- [PROBLEM TO WORK ON]: Where a record contains an image, leave the image out and print the rest exactly.

- [THE DATA]:

* * * * * * * * *

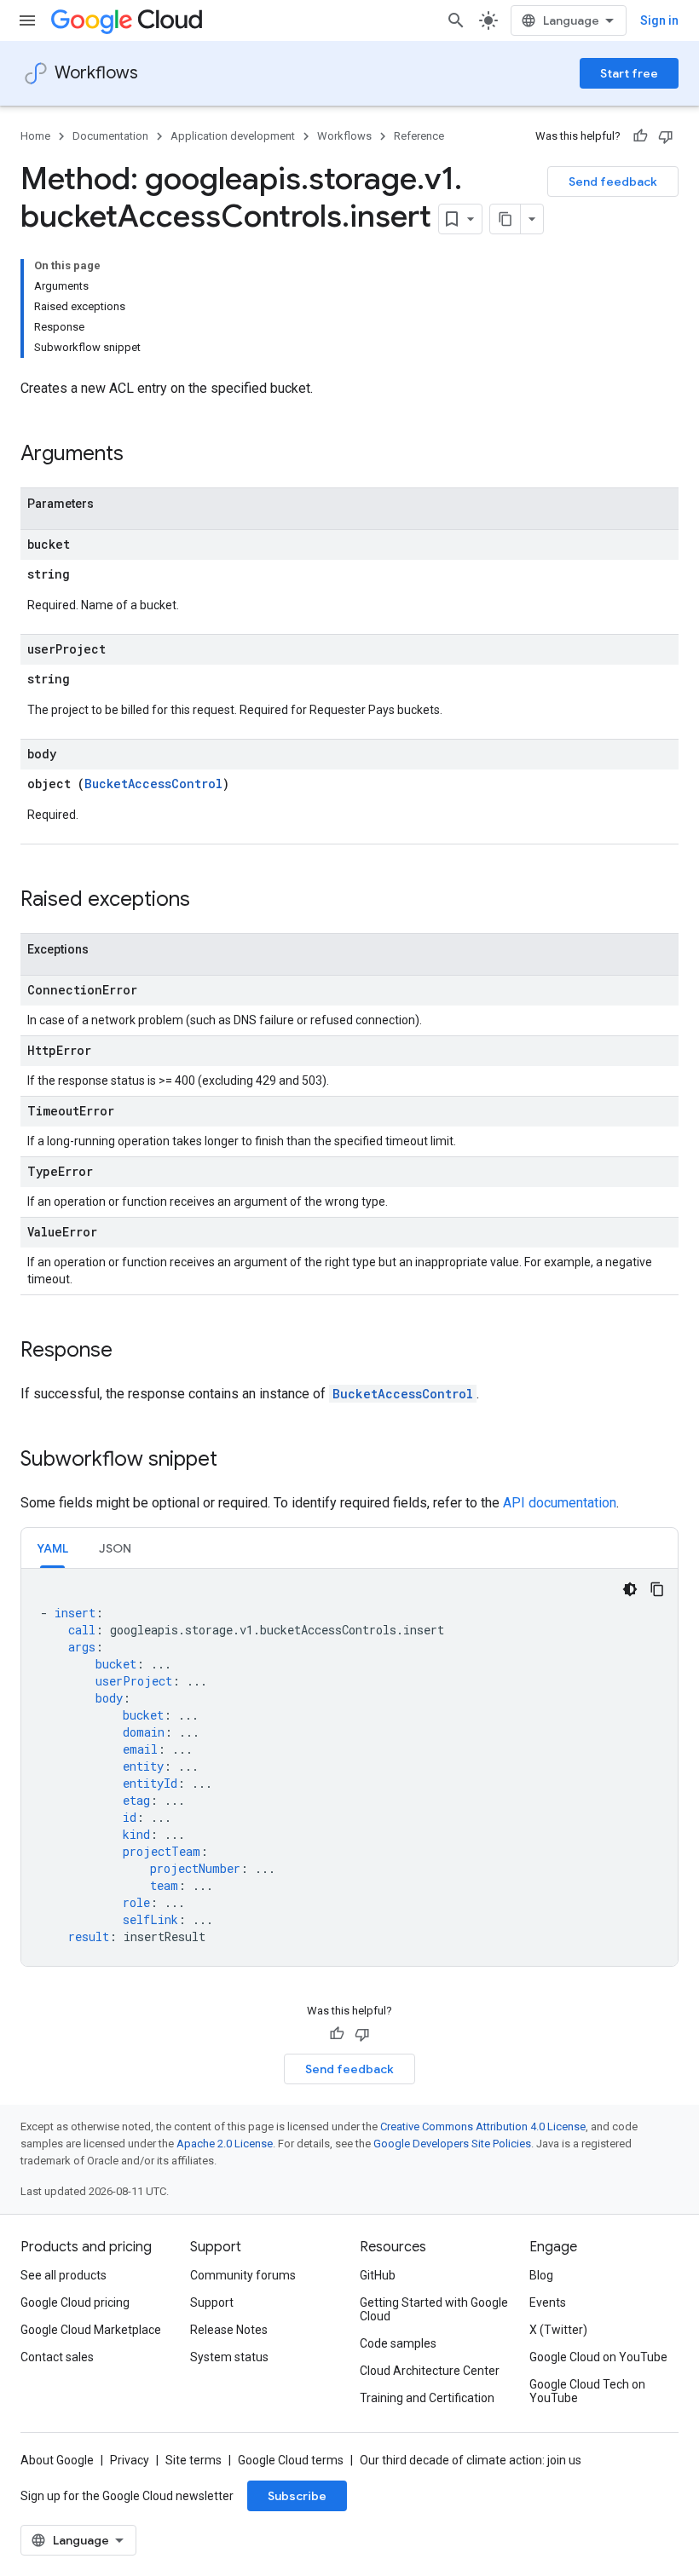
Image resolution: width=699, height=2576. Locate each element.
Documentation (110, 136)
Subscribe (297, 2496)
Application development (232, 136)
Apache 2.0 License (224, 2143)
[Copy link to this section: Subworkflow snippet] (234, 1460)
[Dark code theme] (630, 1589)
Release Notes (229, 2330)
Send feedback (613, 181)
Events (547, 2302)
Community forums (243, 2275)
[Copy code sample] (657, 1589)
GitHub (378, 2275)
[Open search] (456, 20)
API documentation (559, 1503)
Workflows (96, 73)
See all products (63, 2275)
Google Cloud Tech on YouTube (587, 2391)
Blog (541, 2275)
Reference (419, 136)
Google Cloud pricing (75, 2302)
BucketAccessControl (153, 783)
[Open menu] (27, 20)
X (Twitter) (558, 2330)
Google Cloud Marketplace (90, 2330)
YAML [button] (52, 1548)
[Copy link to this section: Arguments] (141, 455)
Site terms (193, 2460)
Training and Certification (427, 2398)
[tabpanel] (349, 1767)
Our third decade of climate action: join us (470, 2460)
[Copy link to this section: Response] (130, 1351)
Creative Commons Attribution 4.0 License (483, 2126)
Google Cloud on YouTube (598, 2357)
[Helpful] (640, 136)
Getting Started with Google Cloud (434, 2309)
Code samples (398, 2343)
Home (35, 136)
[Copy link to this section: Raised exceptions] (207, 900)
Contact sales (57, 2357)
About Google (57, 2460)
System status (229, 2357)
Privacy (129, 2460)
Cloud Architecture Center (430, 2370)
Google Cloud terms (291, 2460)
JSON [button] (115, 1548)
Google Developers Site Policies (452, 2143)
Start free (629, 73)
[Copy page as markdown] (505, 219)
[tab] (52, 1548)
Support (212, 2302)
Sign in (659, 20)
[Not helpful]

* * * * * * * * *

- [RESULT OF THIS TASK]:
Image resolution: width=699, height=2576. Locate each element.
Documentation (110, 136)
Subscribe (297, 2496)
Application development (232, 136)
Apache 2.0 License (224, 2143)
[Copy link to this section: Subworkflow snippet] (234, 1460)
[Dark code theme] (630, 1589)
Release Notes (229, 2330)
Send feedback (613, 181)
Events (547, 2302)
Community forums (243, 2275)
[Copy code sample] (657, 1589)
GitHub (378, 2275)
[Open search] (456, 20)
API documentation (559, 1503)
Workflows (96, 73)
See all products (63, 2275)
Google Cloud Tech on YouTube (587, 2391)
Blog (541, 2275)
Reference (419, 136)
Google Cloud pricing (75, 2302)
BucketAccessControl (153, 783)
[Open menu] (27, 20)
X (Twitter) (558, 2330)
Google Cloud Marketplace (90, 2330)
YAML [button] (52, 1548)
[Copy link to this section: Arguments] (141, 455)
Site terms (193, 2460)
Training and Certification (427, 2398)
[tabpanel] (349, 1767)
Our third decade of climate action: join us (470, 2460)
[Copy link to this section: Response] (130, 1351)
Creative Commons Attribution 4.0 License (483, 2126)
Google Cloud on YouTube (598, 2357)
[Helpful] (640, 136)
Getting Started with Google Cloud (434, 2309)
Code samples (398, 2343)
Home (35, 136)
[Copy link to this section: Raised exceptions] (207, 900)
Contact sales (57, 2357)
About Google (57, 2460)
System status (229, 2357)
Privacy (129, 2460)
Cloud Architecture Center (430, 2370)
Google Cloud terms (291, 2460)
JSON [button] (115, 1548)
Google Developers Site Policies (452, 2143)
Start free (629, 73)
[Copy page as markdown] (505, 219)
[tab] (52, 1548)
Support (212, 2302)
Sign in (659, 20)
[Not helpful]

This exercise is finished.